As you might imagine, the Creation continues, Matter is created, Life is created, Free Will is questioned, Religion is dealt with, Good and Evil present themselves, and Aunt Penelope gets a new dress. The important point this novel makes, however, is that Mr. g started the Creation of the entire universe (not just some garden in a small corner of an insignificant planet) by developing a few simple rules and later by augmenting them with what he called Quantum physics (conveniently, we still use the same term). The idea was that the created universe would obey the laws (of physics?) and be tweaked by the underlying Quantum. What Mr. g discovered was that the creation worked fine following the rules and didn’t need looking after since the rules were all that was necessary to have the universe grow and develop Life.

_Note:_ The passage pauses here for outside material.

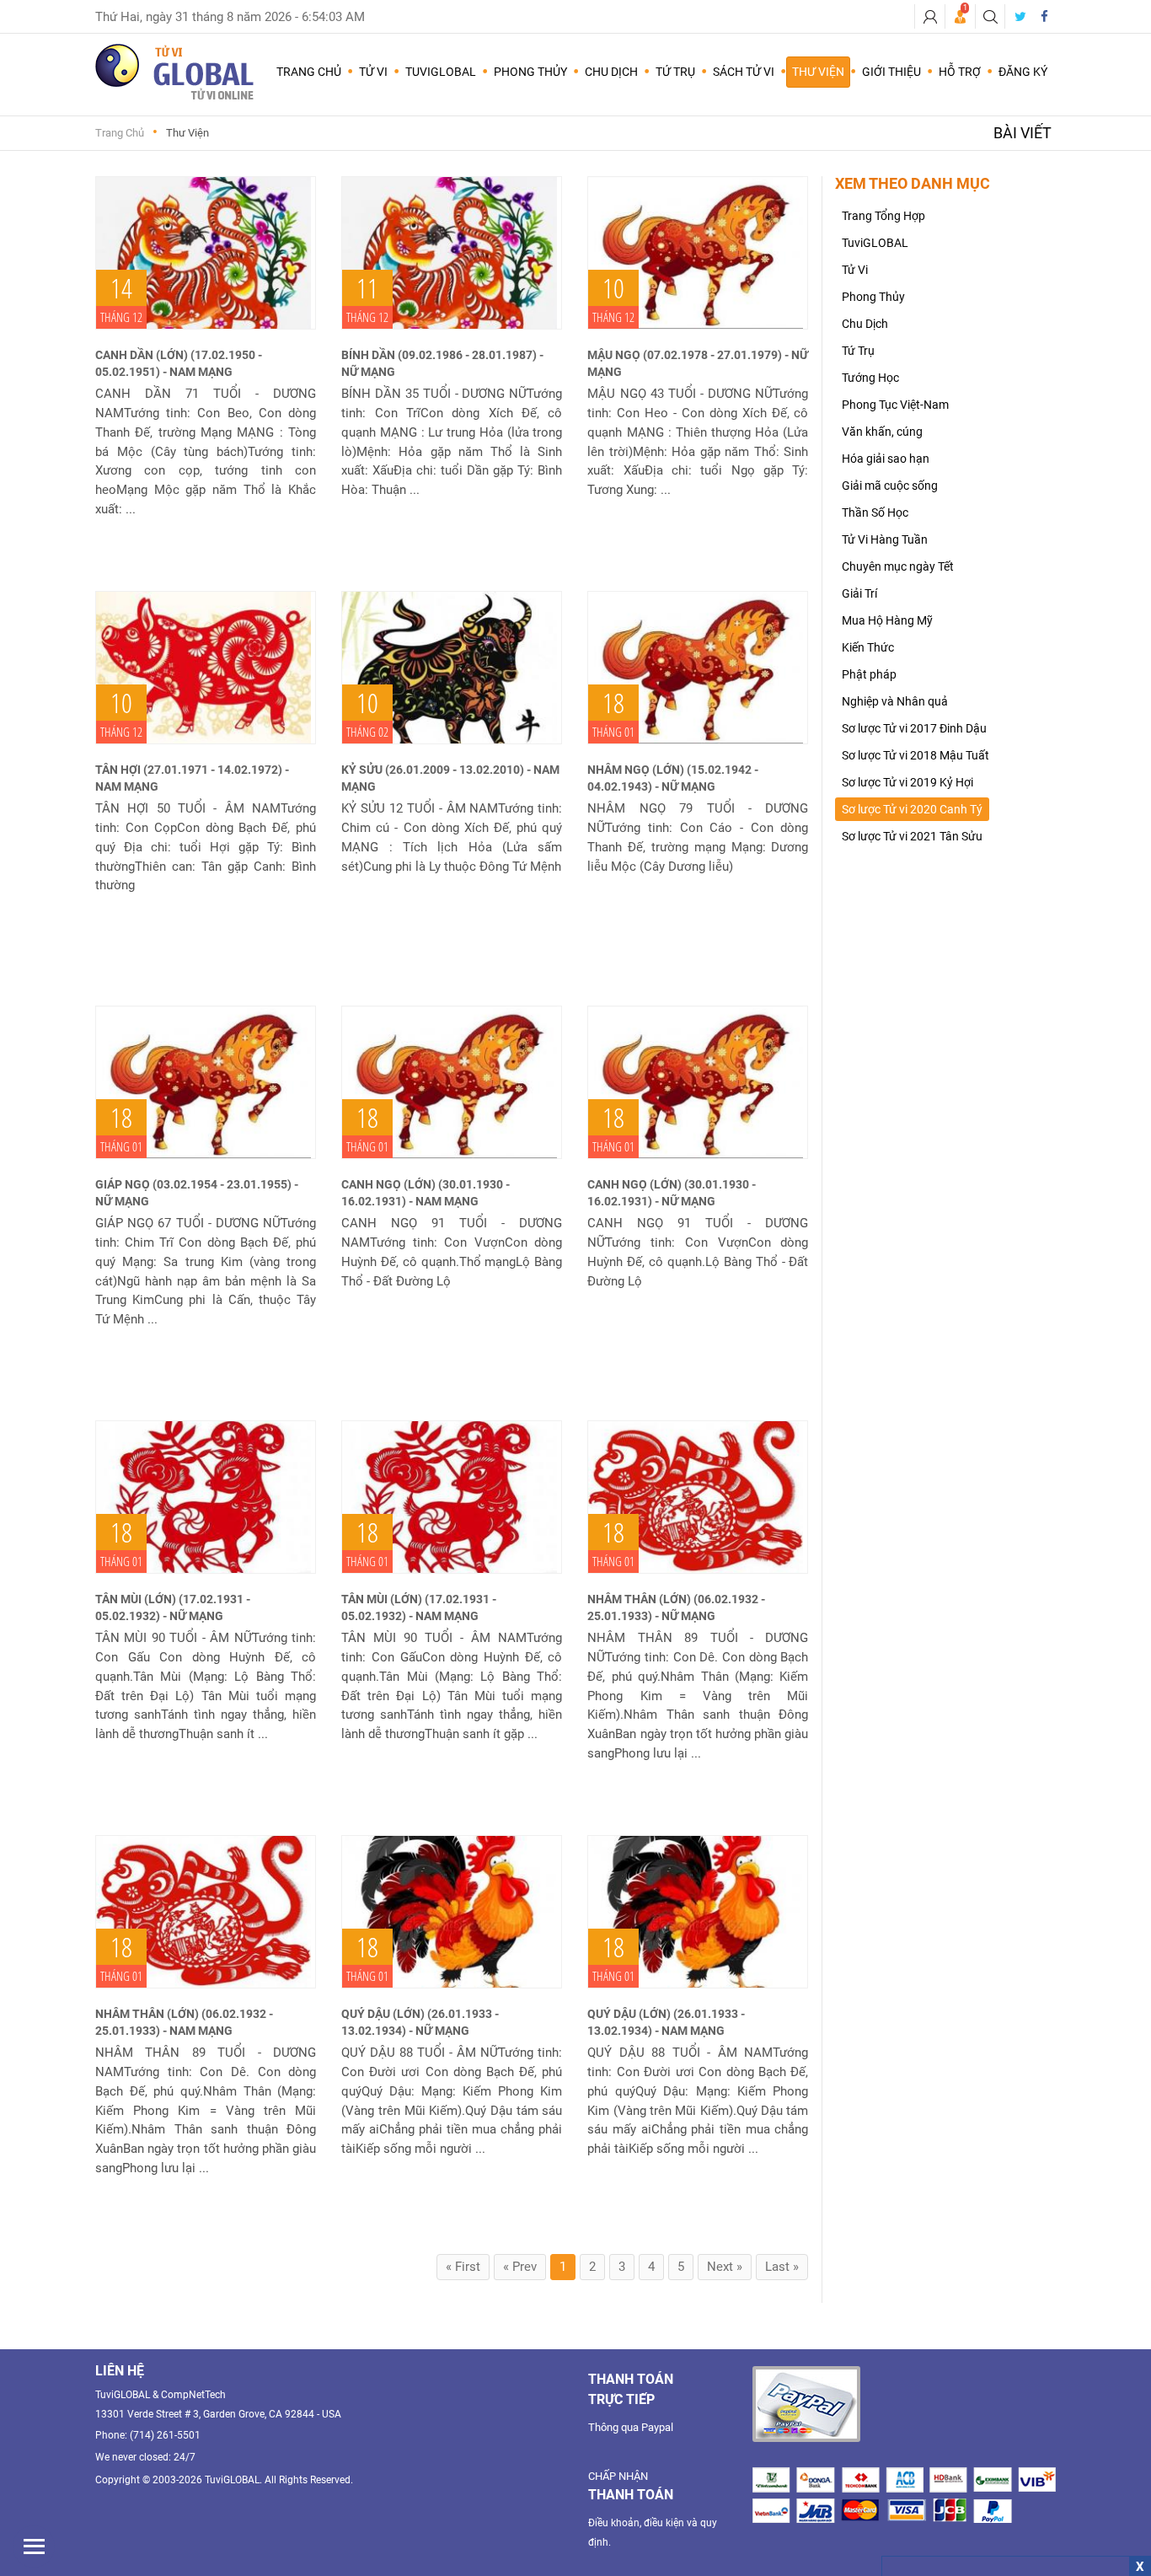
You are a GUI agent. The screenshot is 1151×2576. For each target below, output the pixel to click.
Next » (724, 2266)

But Mr. g still struggles with the urge to know everything and control everything: after all, it was his project.
It should be noted that Mr. g (and a shady character named Belhor who shows up with his satanic “dog” Baphomet) is a skilled mathematician and can calculate enormous numbers involving sub-atomic events without resorting to an early Bowmar Brain. In some of these episodes of unimaginable numbers, I suspect Lightman is suggesting that individual knowledge and control of everything going on in the universe is unlikely and probably believed only by people who can’t even multiply three-digit numbers in their head.
One thing that is suggested in the trial and error method Mr. g uses to create the universe is that he is quick to destroy experiments and variations that are not working to his satisfaction (even when he is just feeling petulant and destructive). The suggestion I received from this is that true-believers should be thankful to their god for not smearing them on his boot-heel instead of celebrating their creation by a god who was bored and just wanted something different to happen in his boring life.
Reading Mr g you realize early on that it is impossible to fully embrace the fiction and quickly allow for breaks in the mythical treatment, like Aunt Penelope getting a chair to sit on in the Void, but it’s still both fun and thought provoking as you read along. A good question to think about is how well Alan Lightman develops this fantastic fiction, albeit based on hard-science, and then compare it to the fiction developed in the first chapter of the Bible. Which one is more plausible?
How does it all turn out? Well, don’t count on cashing in your Celestial life-insurance … still, Aunt Penelope does get a new dress.
In his notes Alan Lightman acknowledges that some elements of his novel should not suggest that Mr. g (or God) would do things a certain way, but that it’s easier for humans to understand something more familiar to them (like Base-10 numbers). This is the same theory that had German soldiers speaking English in the Hollywood movies. He also points out that he is working with the physics and the knowledge of the universe that existed at the time he was writing. I found this interesting since I was watching a symposium on the Holographic theory of the universe that suggested there may be a layer of physical laws underneath what is our current base of quantum physics.
Is the universe just a hologram? The mathematics suggest it just might be. Stephen Hawking says, “Rubbish.”